* QUOTED TEXT
※
For several years, Democrats For Education Reform1 staff member Charlie Barone has been pointing out that the nominal 100%-proficient AYP requirement for 2014 is not, in fact, 100%: NCLB’s “safe harbor” provision allows schools to meet AYP if all subgroups improve in the proportion labeled “proficient” by a certain amount (or, rather, the formula targets the proportion not meeting proficiency is reduced). For a variety of reasons I think the nominal 100%-proficiency goal was wrong.2 But Barone has been correct in his reading of the law: there is a safe-harbor provision, and it does provide a safety-valve from the 100% proficient requirement in 2014.3 In essence, the safe-harbor provision is a requirement for continuous improvement: a clunky formula-driven version of continuous improvement, but a version of continuous improvement nonetheless.

This consistent position thus makes me even more confused with Alyson Klein’s reporting yesterday that Barone now dislikes continuous improvement in the context of Iowa Senator Harkin’s draft ESEA reauthorization bill:

“‘Continuous improvement’ is the education equivalent of embarking on a weight-loss program, putting your scale in storage, and walking around in sweatpants for three months.”

In particular, Barone is concerned that, without clear achievement targets in place, poor and minority children will be swept under the rug.

From his other writing I have inferred Barone was in favor of the 2004 reauthorization of the nation’s special-education law that created a Response to Intervention framework for assessment… which is essentially a continuous-improvement test for intervention (in terms of providing intensive services to individual students). But I could be wrong about that, or maybe Klein misquoted him, or maybe something about the context of the interview is missing, maybe something about the definition of “continuous improvement” in the expected bill to be marked up in committee. Barring that, this turnabout is puzzling.
※
* MATERIAL TO PROCESS
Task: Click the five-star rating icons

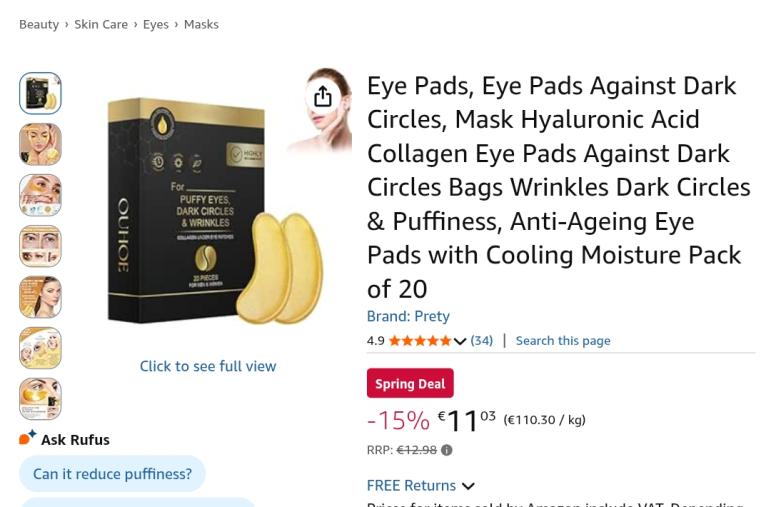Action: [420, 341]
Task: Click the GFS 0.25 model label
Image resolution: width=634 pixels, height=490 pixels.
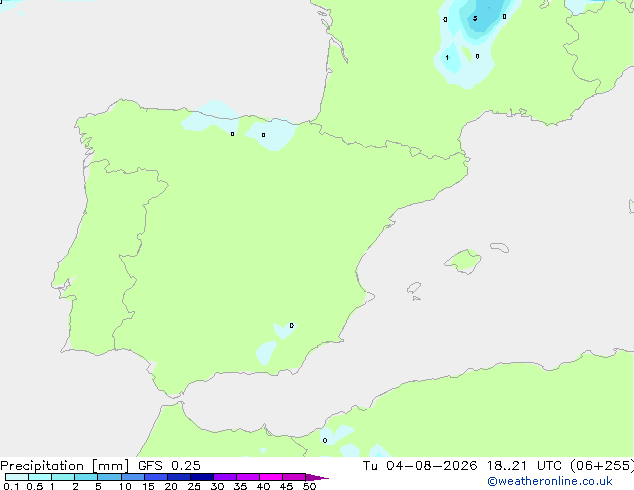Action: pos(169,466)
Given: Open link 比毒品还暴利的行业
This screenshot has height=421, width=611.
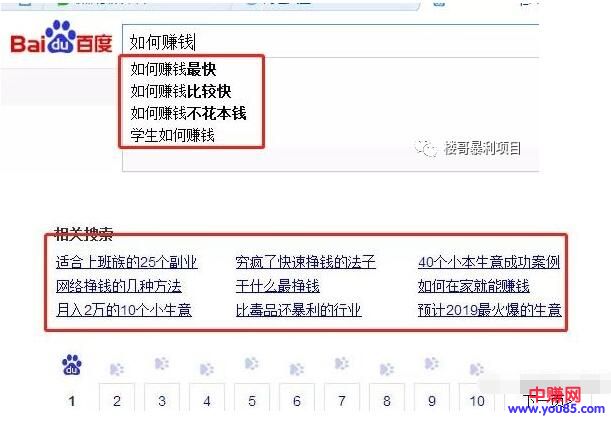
※
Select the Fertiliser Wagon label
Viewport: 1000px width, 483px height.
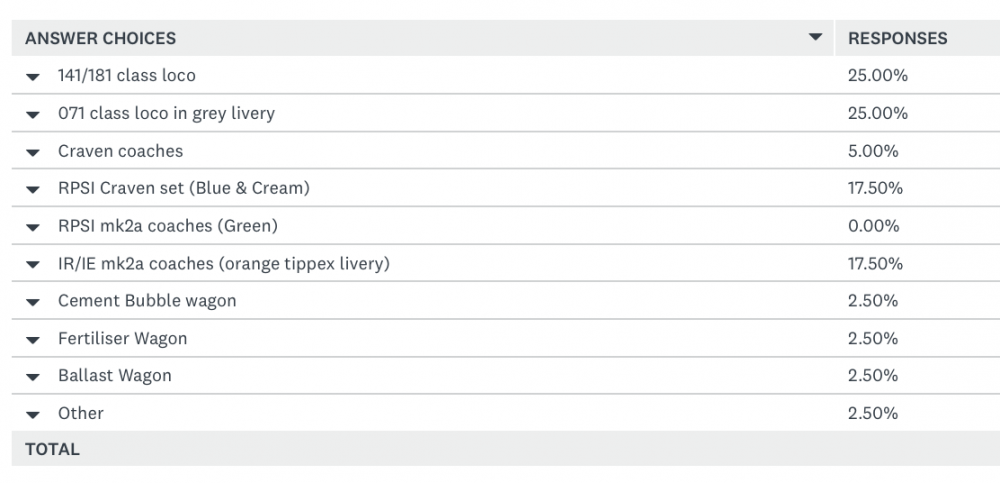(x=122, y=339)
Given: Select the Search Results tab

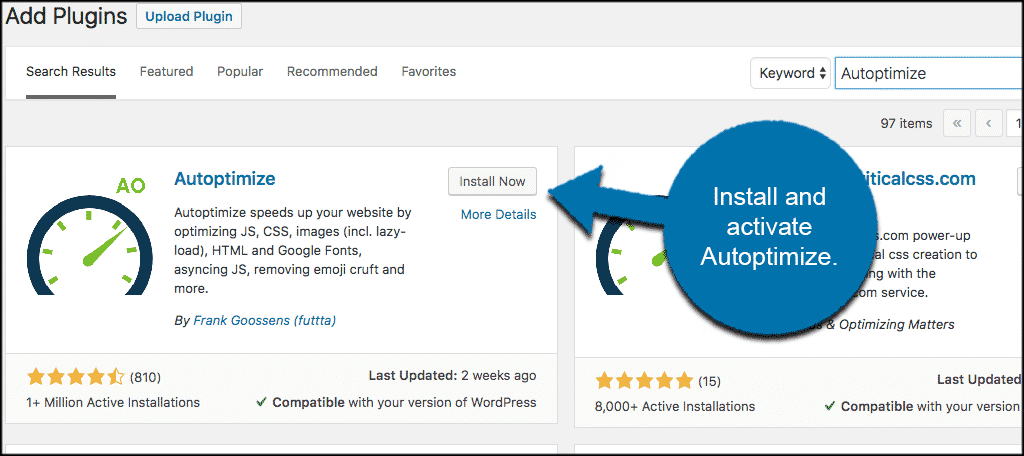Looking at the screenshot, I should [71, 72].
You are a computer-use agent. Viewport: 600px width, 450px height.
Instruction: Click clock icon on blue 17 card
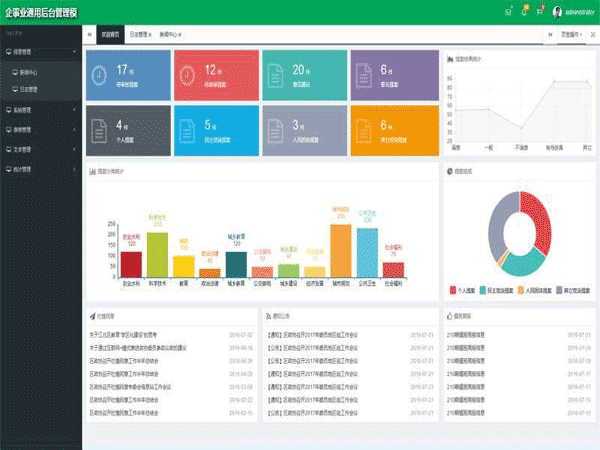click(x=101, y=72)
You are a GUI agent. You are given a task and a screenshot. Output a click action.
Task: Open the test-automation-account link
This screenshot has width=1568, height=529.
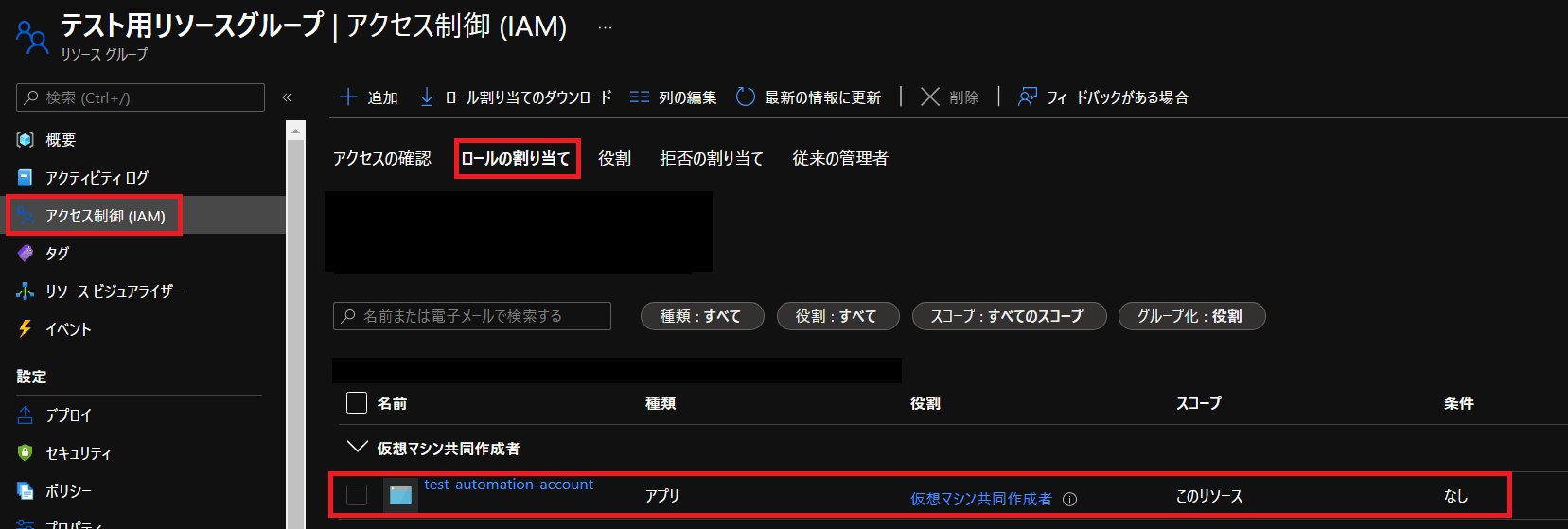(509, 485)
※
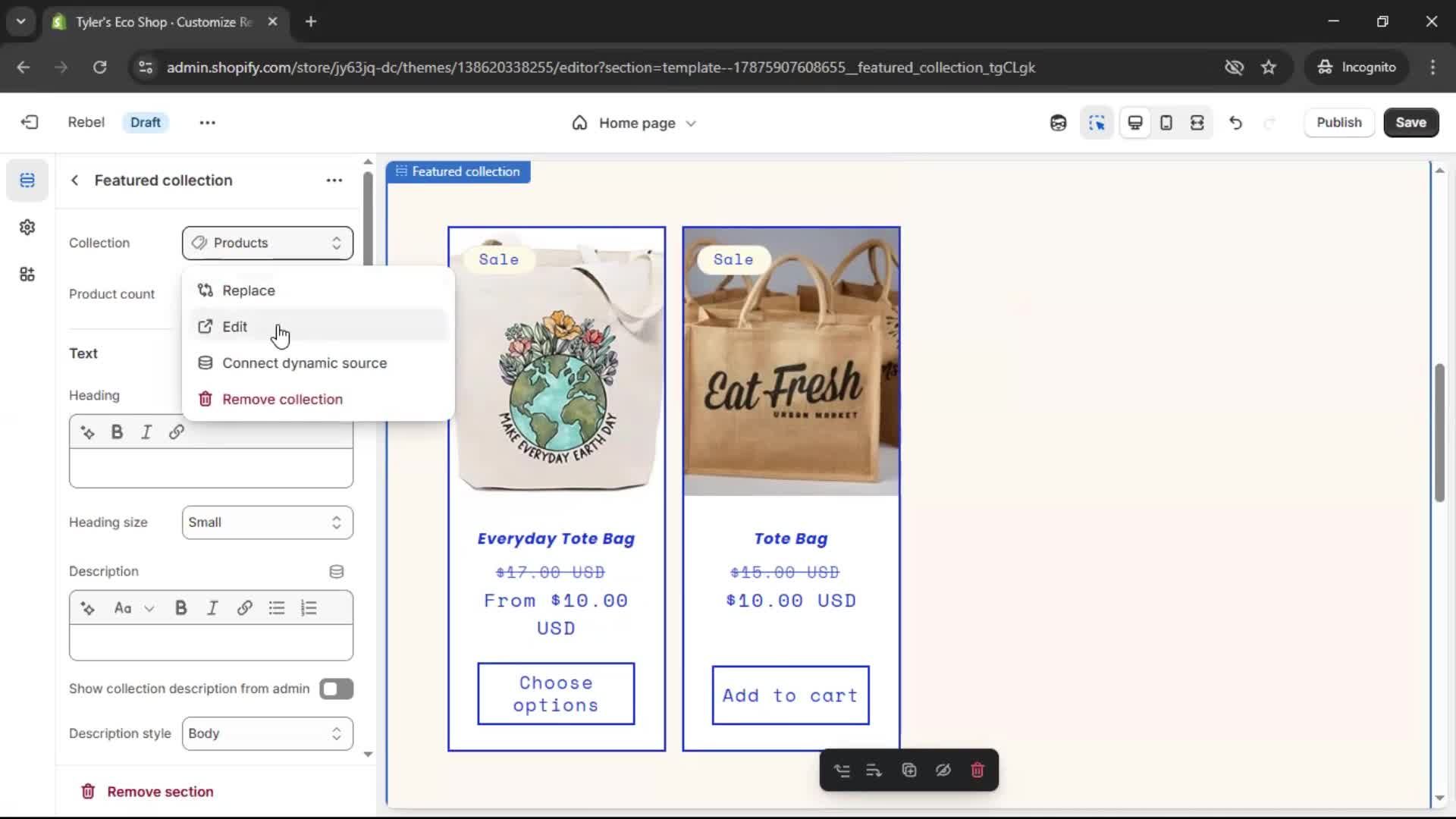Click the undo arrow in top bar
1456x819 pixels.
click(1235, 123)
※
* LIST OF TASKS
**A.** Reproduce the passage of the continuous-improvement text from "For several years, Democrats" to "continuous improvement nonetheless." word for word.
**B.** Count the lines of the records that contain the string "This", with case counting, and reply with only the number.
The records are unrelated to the text about Barone and continuous improvement.

* RESPONSES
**A.**
For several years, Democrats For Education Reform1 staff member Charlie Barone has been pointing out that the nominal 100%-proficient AYP requirement for 2014 is not, in fact, 100%: NCLB’s “safe harbor” provision allows schools to meet AYP if all subgroups improve in the proportion labeled “proficient” by a certain amount (or, rather, the formula targets the proportion not meeting proficiency is reduced). For a variety of reasons I think the nominal 100%-proficiency goal was wrong.2 But Barone has been correct in his reading of the law: there is a safe-harbor provision, and it does provide a safety-valve from the 100% proficient requirement in 2014.3 In essence, the safe-harbor provision is a requirement for continuous improvement: a clunky formula-driven version of continuous improvement, but a version of continuous improvement nonetheless.

**B.** 2